▶ [WHAT YOU ARE ASKED TO DO] Would you please return all of the entries below exactly as shown?

▶ [SOURCE MATERIAL]
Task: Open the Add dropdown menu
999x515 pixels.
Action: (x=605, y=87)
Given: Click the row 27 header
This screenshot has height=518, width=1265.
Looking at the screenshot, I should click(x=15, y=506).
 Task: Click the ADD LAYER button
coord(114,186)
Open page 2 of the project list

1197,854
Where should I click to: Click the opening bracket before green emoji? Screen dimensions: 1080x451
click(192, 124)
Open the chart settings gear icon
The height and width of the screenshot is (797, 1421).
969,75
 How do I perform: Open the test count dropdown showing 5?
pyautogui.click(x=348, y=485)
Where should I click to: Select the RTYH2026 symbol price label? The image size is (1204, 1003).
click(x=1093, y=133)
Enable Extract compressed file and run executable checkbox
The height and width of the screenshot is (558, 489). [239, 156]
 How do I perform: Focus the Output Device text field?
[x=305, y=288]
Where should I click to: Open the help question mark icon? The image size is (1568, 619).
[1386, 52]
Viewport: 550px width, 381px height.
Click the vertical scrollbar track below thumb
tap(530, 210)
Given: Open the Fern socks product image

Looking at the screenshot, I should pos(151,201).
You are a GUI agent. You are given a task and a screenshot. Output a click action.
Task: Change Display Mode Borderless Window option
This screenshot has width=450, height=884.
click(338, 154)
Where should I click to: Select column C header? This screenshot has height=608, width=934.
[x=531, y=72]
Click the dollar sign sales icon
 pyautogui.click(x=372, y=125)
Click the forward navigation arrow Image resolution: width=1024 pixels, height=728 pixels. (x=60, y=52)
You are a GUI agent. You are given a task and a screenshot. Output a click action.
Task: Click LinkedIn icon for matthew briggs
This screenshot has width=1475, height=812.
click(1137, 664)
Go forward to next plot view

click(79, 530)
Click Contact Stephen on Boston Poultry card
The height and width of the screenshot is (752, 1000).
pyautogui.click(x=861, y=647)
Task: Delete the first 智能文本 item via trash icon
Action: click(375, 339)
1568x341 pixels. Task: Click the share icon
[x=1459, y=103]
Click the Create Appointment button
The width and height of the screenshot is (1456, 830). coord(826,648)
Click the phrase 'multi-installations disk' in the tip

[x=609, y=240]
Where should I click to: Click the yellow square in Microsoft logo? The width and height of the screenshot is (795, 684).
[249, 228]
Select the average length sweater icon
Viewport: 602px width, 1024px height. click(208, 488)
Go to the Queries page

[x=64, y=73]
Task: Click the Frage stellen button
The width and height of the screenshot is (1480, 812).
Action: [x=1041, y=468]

▶ [REPLY]
Task: Open the Add dropdown menu
999x515 pixels.
Action: (x=605, y=87)
Given: Click the row 27 header
This screenshot has height=518, width=1265.
Looking at the screenshot, I should click(x=15, y=506).
 Task: Click the ADD LAYER button
coord(114,186)
Open page 2 of the project list

1197,854
Where should I click to: Click the opening bracket before green emoji? Screen dimensions: 1080x451
click(192, 124)
Open the chart settings gear icon
The height and width of the screenshot is (797, 1421).
969,75
 How do I perform: Open the test count dropdown showing 5?
pyautogui.click(x=348, y=485)
Where should I click to: Select the RTYH2026 symbol price label? The image size is (1204, 1003).
click(x=1093, y=133)
Enable Extract compressed file and run executable checkbox
The height and width of the screenshot is (558, 489). [239, 156]
 How do I perform: Focus the Output Device text field?
[x=305, y=288]
Where should I click to: Open the help question mark icon? The image size is (1568, 619).
[1386, 52]
Viewport: 550px width, 381px height.
Click the vertical scrollbar track below thumb
tap(530, 210)
Given: Open the Fern socks product image

Looking at the screenshot, I should pos(151,201).
You are a GUI agent. You are given a task and a screenshot. Output a click action.
Task: Change Display Mode Borderless Window option
This screenshot has width=450, height=884.
click(338, 154)
Where should I click to: Select column C header? This screenshot has height=608, width=934.
[x=531, y=72]
Click the dollar sign sales icon
 pyautogui.click(x=372, y=125)
Click the forward navigation arrow Image resolution: width=1024 pixels, height=728 pixels. (x=60, y=52)
You are a GUI agent. You are given a task and a screenshot. Output a click action.
Task: Click LinkedIn icon for matthew briggs
This screenshot has width=1475, height=812.
click(1137, 664)
Go forward to next plot view

click(79, 530)
Click Contact Stephen on Boston Poultry card
The height and width of the screenshot is (752, 1000).
pyautogui.click(x=861, y=647)
Task: Delete the first 智能文本 item via trash icon
Action: click(375, 339)
1568x341 pixels. Task: Click the share icon
[x=1459, y=103]
Click the Create Appointment button
The width and height of the screenshot is (1456, 830). coord(826,648)
Click the phrase 'multi-installations disk' in the tip

[x=609, y=240]
Where should I click to: Click the yellow square in Microsoft logo? The width and height of the screenshot is (795, 684).
[249, 228]
Select the average length sweater icon
Viewport: 602px width, 1024px height. click(208, 488)
Go to the Queries page

[x=64, y=73]
Task: Click the Frage stellen button
The width and height of the screenshot is (1480, 812).
Action: [x=1041, y=468]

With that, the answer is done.